Gilmar Mauro, olhando para esses números, alerta que a destruição da Amazônia vai construir um processo de desertificação no país. “A situação tende a piorar. Para parar de emitir gases, por exemplo, a humanidade precisaria abolir as tecnologias, como o automóvel e a utilização do petróleo. Destruir essas tecnologias causaria uma brutal contração econômica. Qual país do mundo faria isso?”.

Ele afirma que mesmo a Conferência das Partes (COP) dizendo que precisa diminuir as emissões, “nós não temos nenhum país do mundo que abriria mão dessas tecnologias. Ou seja, não vai ter diminuição de gases porque é da natureza e da lógica do capital produzir lucro, se expandir e acumular”.

Reforma Agrária Popular

Nesse sentido, Nilto Tatto explica que os setores do agronegócio que mais desmatam, queimam, que exploram os bens comuns da natureza é o setor que mais recebe investimento público e, por isso, “precisamos denunciar essa forma de funcionamento do Estado”. Do outro lado, “precisamos destacar que o modelo de agricultura que vai enfrentar a crise climática, é a agricultura familiar. E ela precisa desse investimento, de acesso a políticas públicas. Para isso acontecer, é preciso construir a Reforma Agrária.”

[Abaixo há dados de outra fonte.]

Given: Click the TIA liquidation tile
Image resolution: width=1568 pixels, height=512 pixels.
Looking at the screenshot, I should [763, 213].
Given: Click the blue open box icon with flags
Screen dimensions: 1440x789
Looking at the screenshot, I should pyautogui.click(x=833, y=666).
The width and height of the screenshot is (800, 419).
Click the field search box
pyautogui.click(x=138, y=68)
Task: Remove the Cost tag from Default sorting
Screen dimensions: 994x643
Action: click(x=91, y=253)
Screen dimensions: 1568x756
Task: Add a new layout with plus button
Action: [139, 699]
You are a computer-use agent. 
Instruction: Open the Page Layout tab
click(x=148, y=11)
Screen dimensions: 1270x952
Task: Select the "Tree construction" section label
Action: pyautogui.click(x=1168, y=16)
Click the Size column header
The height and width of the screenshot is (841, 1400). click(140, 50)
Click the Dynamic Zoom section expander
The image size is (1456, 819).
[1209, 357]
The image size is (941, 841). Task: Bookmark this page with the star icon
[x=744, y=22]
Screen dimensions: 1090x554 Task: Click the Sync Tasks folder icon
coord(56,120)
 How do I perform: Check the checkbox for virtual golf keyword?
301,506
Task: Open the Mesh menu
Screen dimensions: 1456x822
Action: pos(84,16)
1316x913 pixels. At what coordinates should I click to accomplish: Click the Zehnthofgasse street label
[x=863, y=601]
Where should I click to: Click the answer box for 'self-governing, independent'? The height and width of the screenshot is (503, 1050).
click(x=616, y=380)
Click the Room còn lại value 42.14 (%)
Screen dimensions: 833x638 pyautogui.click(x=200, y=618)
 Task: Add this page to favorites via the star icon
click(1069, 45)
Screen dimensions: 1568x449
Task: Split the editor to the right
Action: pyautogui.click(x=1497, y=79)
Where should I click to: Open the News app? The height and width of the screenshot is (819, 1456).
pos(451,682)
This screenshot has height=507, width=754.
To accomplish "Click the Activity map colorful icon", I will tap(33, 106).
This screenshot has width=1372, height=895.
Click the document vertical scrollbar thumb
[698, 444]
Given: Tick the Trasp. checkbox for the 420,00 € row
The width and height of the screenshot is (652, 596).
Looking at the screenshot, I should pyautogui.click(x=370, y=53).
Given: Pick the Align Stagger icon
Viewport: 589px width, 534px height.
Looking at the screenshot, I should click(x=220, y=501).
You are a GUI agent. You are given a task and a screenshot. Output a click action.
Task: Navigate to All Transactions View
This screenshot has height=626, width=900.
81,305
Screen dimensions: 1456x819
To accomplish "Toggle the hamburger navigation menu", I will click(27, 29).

Mirian Nobre segue o mesmo caminho narrativo e afirma que “a Reforma Agrária Popular é um jeito de recuperar vida! Porque a agroecologia, que é o processo de obter e experimentar conhecimentos, é muito intenso nas relações pessoais e nas relações com a natureza”.

Além de apontar a Reforma Agrária como uma saída frente a crise climática, Tatto sinaliza também que é fundamental avançar na construção de “uma consciência ambiental”. Ele ilustra isso, ao sinalizar que a tragédia no Rio Grande do Sul provocou uma comoção nacional de solidariedade e o desafio é “como é que esse movimento, mobilização, pode gerar uma tomada de consciência?”. E continua: “precisamos canalizar esse movimento solidário para a política e para necessidade de mudança. É importante fazer esse debate porque temos um quadro da política nacional repleta de desafios”, enfatiza. 

Alimentação saudável frente à crise

“Quando estamos falando sobre as questões climáticas e, estamos sendo impactos por elas, temos a oportunidade de avançar nas reflexões coletivas em torno desse processo […]. Quando a gente [MST] decidiu dialogar com a população urbana sobre alimentação saudável, a gente decidiu também massificar a agroecologia. A gente precisa fazer isso, garantindo maior biodiversidade alimentar”, explica Carla Bueno.

Nessa linha, ela conta que a agroecologia tem múltiplas raízes e a mais importante é a que vem de nossas bases ancestrais de produção. Porque é essa base que posiciona o elemento arbóreo. “Ou seja, uma forma de produzir capaz de reposicionar a produção de alimentos sem derrubar árvores”, argumenta.

Tendo isso como plano de fundo, ela diz ainda que é necessário alterar o padrão de consumo e “nós queremos construir os mercados populares, capazes de fortalecer a produção local, baratear o preço e, para isso, é fundamental massificar a produção, a agroecologia, desenvolver um modelo que potencialize o cooperativismo e o associativismo”, desafia Bueno.

Esse conjunto de elementos políticos e ações concretas nortearam o debate da Conferência, que conseguiu ao final, reafirmar a luta popular como uma frente estratégica, necessária e, para isso, é fundamental que ocorram mobilizações no campo, através da ocupação de latifúndios, mas também na cidade, denunciando o agronegócio.